У меня на самом деле было такое чувство, будто я не спал, а вернулся откуда-то издалека, даже не очень-то издалека, потому что время, которое мне понадобилось на возвращение, было чересчур коротко.

– До Стамбула, – сказал я, – теплоходом двое суток. А самолетом час. Черное море – маленькое.

Мама посмотрела на меня удивленно, покачала головой и приказала немедленно раздеваться и еще чтобы уроки я делал только днем и не смел сидеть до полуночи.

– Нет, – сказал я маме, – пока не выучу уроки – не лягу.

А она подошла сзади и, расстегивая на мне пиджачок, стала приговаривать:

– Это с лодырями бывает. Бывает.

– Нет, – сказал я опять, – пока не выучу, не лягу.

И еще до того, как мама, отступив, пощупала мой лоб, я знал, что она сейчас отступит, пощупает мой лоб и скажет: "Хорошо". И повторит: "Хорошо, но имей в виду – уже четверть двенадцатого". А потом ляжет, прикроет глаза рукой, как будто свет мешает ей, и будет наблюдать за мной в щель между пальцами.

– Свет мешает, – голос у мамы был сонный, – безумно хочу спать. Я еще днем хотела. Весной у меня всегда так: день и ночь спала бы.

Я улыбнулся: это было очень забавно, как мама старается уверить меня, что просто очень хочется спать и ничего другого, никакого беспокойства, никакой тревоги.

А потом, когда я сказал маме: "Ты спи, спи!", мне показалось вдруг, что она совсем еще маленькая, совсем еще ребенок, который спрятался за дверью и кричит: "Меня нету!" – и думает, что одурачил всех, потому что взрослые после этих слов бросились искать его и хотя нашли, но сначала долго искали, в холодильник и телевизор даже заглянули.

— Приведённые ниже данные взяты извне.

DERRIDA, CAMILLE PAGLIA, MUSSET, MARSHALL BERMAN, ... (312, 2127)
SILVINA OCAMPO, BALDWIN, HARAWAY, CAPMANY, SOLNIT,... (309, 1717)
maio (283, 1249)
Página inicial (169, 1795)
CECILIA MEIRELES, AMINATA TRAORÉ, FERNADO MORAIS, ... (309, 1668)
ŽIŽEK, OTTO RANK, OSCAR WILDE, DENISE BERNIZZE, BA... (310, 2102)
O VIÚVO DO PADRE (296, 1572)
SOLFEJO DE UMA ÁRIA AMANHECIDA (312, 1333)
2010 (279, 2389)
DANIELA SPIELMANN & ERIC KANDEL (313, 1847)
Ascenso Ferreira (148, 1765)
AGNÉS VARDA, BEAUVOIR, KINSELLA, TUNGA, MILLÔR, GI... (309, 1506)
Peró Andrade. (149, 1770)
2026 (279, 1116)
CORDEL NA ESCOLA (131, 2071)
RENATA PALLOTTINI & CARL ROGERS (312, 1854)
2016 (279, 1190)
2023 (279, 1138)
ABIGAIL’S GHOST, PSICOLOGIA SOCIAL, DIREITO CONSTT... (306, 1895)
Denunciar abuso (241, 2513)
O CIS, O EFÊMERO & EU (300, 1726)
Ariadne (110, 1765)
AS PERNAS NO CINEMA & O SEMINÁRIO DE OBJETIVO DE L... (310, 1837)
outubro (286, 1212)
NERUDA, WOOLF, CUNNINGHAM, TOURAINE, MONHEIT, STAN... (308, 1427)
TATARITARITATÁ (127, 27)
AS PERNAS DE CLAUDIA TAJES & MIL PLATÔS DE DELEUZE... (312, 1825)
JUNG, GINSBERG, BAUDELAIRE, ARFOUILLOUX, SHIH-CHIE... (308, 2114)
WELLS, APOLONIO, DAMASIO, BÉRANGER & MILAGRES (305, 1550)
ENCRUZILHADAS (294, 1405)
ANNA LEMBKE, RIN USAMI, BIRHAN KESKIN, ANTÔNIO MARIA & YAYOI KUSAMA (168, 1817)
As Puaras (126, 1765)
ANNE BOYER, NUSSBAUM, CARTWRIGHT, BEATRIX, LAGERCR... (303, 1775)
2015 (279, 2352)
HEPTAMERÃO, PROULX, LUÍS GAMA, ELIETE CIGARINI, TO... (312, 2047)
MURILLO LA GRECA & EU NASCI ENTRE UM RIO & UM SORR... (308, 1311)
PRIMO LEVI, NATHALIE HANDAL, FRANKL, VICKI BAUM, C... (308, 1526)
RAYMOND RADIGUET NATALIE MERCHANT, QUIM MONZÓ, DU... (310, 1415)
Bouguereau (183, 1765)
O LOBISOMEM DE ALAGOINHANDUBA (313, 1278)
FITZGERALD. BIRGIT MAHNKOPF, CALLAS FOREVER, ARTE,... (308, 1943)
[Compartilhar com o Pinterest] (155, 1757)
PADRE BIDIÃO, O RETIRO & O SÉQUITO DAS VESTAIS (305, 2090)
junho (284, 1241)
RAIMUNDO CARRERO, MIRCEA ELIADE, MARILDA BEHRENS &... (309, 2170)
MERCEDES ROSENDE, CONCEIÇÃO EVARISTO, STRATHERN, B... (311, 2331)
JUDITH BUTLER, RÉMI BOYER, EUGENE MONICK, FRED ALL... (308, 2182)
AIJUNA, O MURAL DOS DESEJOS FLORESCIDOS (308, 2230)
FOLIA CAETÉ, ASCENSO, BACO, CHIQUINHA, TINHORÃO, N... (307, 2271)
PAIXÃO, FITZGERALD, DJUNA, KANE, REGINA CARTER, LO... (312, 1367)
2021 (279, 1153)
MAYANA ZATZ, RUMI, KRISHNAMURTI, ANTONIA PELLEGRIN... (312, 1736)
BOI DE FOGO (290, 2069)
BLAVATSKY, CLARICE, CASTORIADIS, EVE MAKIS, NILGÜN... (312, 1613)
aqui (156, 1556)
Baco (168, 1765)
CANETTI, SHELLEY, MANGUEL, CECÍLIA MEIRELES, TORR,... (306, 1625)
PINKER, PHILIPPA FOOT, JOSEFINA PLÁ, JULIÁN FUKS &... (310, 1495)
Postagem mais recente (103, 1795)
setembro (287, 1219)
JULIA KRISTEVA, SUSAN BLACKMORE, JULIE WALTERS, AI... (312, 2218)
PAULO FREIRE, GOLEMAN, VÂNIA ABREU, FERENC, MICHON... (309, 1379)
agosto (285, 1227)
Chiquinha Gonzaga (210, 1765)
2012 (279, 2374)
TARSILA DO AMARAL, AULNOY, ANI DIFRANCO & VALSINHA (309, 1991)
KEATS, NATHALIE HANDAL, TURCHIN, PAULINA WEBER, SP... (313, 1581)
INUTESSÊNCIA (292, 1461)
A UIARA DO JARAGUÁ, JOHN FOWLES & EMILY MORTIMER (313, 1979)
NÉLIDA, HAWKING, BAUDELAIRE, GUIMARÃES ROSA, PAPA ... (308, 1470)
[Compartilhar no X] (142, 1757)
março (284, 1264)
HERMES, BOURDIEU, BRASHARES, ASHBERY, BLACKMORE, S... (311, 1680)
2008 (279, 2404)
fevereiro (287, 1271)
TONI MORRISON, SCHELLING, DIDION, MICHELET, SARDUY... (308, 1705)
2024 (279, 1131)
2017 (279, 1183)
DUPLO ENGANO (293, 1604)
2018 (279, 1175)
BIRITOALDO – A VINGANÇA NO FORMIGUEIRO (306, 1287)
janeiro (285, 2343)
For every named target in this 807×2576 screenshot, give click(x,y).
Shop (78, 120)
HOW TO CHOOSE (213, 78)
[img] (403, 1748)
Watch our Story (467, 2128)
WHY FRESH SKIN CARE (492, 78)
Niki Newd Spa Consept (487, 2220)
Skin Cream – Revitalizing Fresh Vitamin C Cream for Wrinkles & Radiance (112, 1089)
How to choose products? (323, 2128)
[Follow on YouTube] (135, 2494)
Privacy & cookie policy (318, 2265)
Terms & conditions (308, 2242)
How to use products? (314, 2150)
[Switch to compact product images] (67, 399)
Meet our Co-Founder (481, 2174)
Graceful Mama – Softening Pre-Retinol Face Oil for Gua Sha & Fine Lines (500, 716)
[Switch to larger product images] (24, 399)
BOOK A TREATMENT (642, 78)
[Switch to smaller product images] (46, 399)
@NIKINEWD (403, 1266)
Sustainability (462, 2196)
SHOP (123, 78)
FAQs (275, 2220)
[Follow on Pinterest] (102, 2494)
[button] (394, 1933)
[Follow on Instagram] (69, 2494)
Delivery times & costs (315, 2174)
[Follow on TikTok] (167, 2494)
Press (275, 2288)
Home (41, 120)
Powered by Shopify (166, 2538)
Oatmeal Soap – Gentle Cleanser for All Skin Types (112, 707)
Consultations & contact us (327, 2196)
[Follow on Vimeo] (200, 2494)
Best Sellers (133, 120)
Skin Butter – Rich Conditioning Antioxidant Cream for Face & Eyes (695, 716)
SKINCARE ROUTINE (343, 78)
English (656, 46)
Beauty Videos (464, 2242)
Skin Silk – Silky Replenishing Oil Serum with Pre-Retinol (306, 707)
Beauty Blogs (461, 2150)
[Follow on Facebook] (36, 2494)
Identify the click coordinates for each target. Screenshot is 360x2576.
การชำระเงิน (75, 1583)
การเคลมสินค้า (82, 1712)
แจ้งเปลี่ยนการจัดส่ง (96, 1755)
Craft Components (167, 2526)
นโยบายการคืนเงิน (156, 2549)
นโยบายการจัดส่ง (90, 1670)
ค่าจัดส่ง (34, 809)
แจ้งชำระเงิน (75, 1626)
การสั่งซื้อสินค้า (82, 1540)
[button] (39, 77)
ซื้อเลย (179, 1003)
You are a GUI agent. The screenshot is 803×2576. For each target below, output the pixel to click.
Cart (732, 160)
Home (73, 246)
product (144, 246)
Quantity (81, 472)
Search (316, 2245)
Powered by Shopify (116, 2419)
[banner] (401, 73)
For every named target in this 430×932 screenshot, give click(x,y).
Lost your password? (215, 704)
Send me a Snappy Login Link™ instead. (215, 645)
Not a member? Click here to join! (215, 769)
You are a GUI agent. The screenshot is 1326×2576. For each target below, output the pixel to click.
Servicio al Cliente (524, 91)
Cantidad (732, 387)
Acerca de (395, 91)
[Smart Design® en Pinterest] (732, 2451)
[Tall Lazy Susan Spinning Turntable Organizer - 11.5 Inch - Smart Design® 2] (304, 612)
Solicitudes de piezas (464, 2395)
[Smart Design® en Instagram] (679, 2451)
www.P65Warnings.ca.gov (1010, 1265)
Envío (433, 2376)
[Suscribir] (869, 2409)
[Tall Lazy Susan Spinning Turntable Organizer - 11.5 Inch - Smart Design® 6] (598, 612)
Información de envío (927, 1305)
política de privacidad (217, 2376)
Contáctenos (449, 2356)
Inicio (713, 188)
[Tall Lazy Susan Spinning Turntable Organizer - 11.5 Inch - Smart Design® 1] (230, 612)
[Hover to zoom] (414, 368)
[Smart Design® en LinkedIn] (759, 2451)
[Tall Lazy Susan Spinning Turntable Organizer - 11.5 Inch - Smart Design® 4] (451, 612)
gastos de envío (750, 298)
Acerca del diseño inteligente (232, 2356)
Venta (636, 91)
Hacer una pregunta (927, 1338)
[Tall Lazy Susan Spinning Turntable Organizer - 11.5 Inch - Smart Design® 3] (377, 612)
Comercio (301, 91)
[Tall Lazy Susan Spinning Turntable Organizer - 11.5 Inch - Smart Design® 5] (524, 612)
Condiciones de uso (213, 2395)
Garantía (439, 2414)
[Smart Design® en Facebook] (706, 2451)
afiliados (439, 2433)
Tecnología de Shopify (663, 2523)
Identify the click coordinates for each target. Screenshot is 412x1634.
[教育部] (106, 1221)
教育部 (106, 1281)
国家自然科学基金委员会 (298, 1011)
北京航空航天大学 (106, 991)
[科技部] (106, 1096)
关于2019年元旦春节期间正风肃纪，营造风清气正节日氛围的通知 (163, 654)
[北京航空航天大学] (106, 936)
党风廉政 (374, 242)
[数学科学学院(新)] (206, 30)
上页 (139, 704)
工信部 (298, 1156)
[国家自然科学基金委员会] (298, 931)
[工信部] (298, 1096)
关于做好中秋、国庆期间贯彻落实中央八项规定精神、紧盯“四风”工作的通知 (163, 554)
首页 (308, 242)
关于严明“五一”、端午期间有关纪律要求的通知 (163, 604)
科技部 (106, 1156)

– Спи, – сказал я еще раз, – спи.

– Угу, – ответила мама, и я чувствовал, как мама засыпает, как легко ей становится, как расслабляются шея, руки, ноги.

В комнате было очень тихо. Потрескивали обои, тикали часы, жужжал счетчик. Звуки витали в тишине, как пылинки в воздухе, не загрязняя его.

Через три минуты я выучил стихотворение. Я не знаю, как это получилось, потому что прежде мне нужно было не меньше часа, чтобы выучить такое стихотворение. А читать его твердо, без запинки, я мог только через день или два.

А теперь я даже не повторял его про себя, я просто захлопнул книгу и больше не думал о нем и вообще ни о чем не думал.

Мне было очень приятно, как ранним летом на пляже в Крыжановке: над головой бурый глинистый обрыв, над обрывом солнце, а вокруг никого только песок, галька, черные пупырчатые мидии в зеленой тине да обкатанные мазутом щепки, которые море выбрасывает на берег.

Откуда эти щепки? Может, от разбитых в бурю судов? Может, они побывали у крымских, кавказских или турецких берегов, эти щепки?

Один рыбак говорил мне, что это просто дрянь, которую люди сбрасывают в море, а море – не земля, море не любит грязи.

Не знаю, может, он говорил правду, этот рыбак, только я всегда думаю о разбитых парусниках, когда нахожу эти щепки. И о людях, которые в последний раз видели солнце и знали, что видят его в последний раз.

Я тоже два раза тонул – оба раза из-за судороги. Но когда становилось очень плохо и я чувствовал, как ухожу от солнца, у меня обязательно появлялось ощущение, будто кто-то очень сильный выталкивает меня из воды. В первый раз это был папа, а во второй – мой старший брат.

Я и раньше думал о нем, о своем старшем брате. Но раньше он был далеко, а теперь почти всегда рядом. И, даже уходя, остается где-то рядом, и я знаю, что стоит мне только позвать его – он придет на помощь. А потом опять уйдет – уйдет, не сказав ни слова.

Я выключил свет, укрылся неплотнее одеялом и поджал, сколько мог, ноги. Звенели бубенчики, искрился на солнце снег, синела подо льдом речка, и стыли на морозе голубые сосны. Сосны были огромные, как эвкалипты, и удивительно спокойные. Спокойные и добрые, как слоны, которые греются со своими детенышами на солнце.

Мой брат был где-то рядом. Тепло, которое я чувствовал, это было его тепло. Оно обтекало мои плечи, затылок и ложилось плотно, как компресс на грудь.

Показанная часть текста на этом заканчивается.